Explaining to this precious, sweet man that I didn’t love Christmas was like telling someone the sky isn’t blue. He couldn’t understand why anyone wouldn’t love the holidays as much as he does. This is because he has two parents who loved him and gave him a stable childhood with lots of wonderful memories. I would be lying if I said I didn’t envy him sometimes, as he has no idea how rare and special it is to feel so supported and loved by your people.
My husband proposed to me in front of the Christmas tree on December 2, 2017. He wanted me to have a happy thing to remember when the air turns crisp and depression looms each year. I have decided each year since not to shit on his holiday traditions, because I don’t want to be the miserable person who brings the whole house down like my poor mother did.
Sometimes the holidays feel overwhelming and stressful, or lonely and sad. Sometimes the happy nostalgia that seems to show up so readily for others is not within our reach. Sometimes Santa shows up with a big ol’ bag of seasonal depression and a side of sparkling Christmas anxiety. Sometimes the ghosts of Christmas past show up to replay our worst memories and remind us how far our lives are from the cheesy rom-com movies our friends are begging us to watch.
The holiday table can be a place of joyful feasting with our loved ones. Or, it can be a painful reminder that there is an empty chair this year, where someone we miss desperately should be. It can be the place where someone gets drunk, makes and ass of themselves and starts drama that will last from Thanksgiving dinner until the midnight toast on New Year’s Eve. If it’s a dramatic display, we’ll still be talking about it next Christmas.

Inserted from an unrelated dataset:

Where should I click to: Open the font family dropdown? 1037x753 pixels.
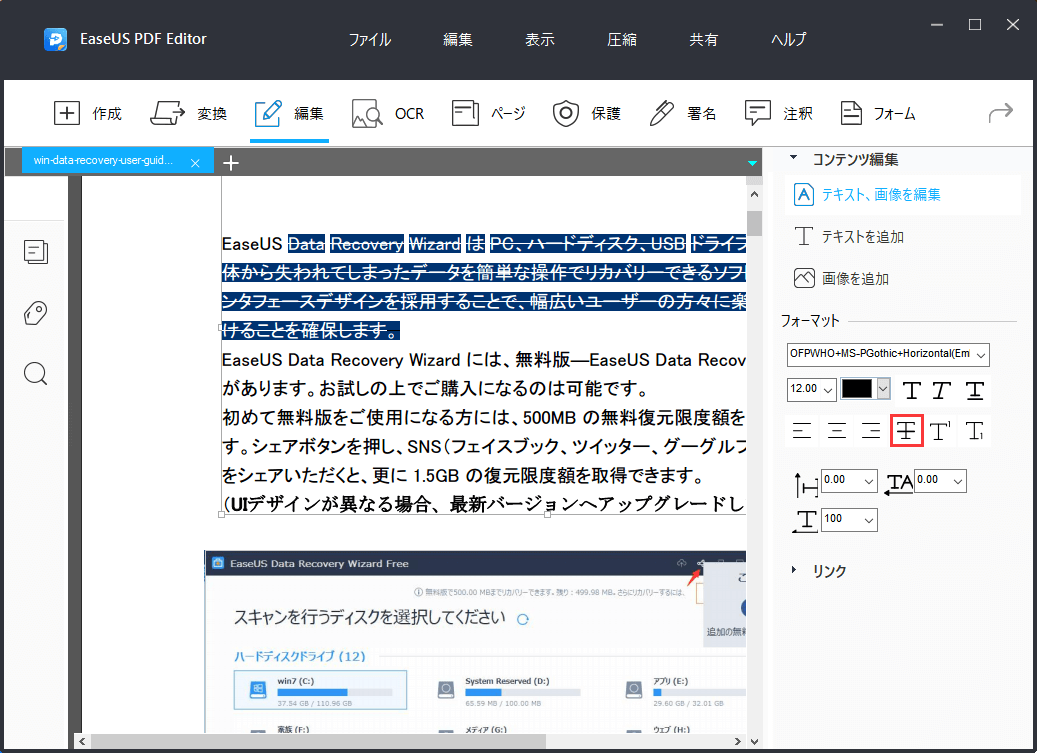click(x=888, y=355)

To be happy in this life it is necessary for us to embrace and adapt to change. Change begins in the mind. This means changing the way we think about something can change our experience. Choosing to open my heart back up to holiday fun has made each year a little better than the year before.
To make Christmas enjoyable for everyone at our house, I’ve had to change the way I think about it. I could choose to be a Grinch for the rest of my life because I didn’t have all the happy childhood experiences others have. I could stay sad that my kids grew up and the magic went away; or I could choose to make magic in new ways that feel fun, authentic and meaningful today.
Choosing to find some holiday cheer starts in the kitchen for me. I remember baking cookies with my grandmother, mom, aunt, sister and all my cousins when we were kids. I channel grandmother and use her tried and true family recipes to make something we call Christmas Diabetes. Baking, making old fashioned candies and preparing the big holiday meals fills my home with wonderful smells, and lots of happy bellies. This brings me joy.
My therapist says the best thing about allowing ourselves to just be where we are: “Stop shoulding yourself”.
It means stop making myself feel bad for not doing something I don’t really want to do. Honor my boundaries even when people don’t love them. Be ok with natural human limitations and imperfections. It’s a great reminder to just be who I am and do what I can. This means feeling how I feel even if it’s not pretty.
If you need permission to feel what you feel this holiday season; this is your permission slip. Don’t should yourself. Just do the best you can. That’s all anyone can do. If you’re not feeling the holiday frenzy this year, give yourself permission to do what feels right to you. Choose meaningful ways to connect with your people. Gift yourself something decadent. Take time to rest and relax.
There is no right way to holiday — do your thing and let others adjust their expectations.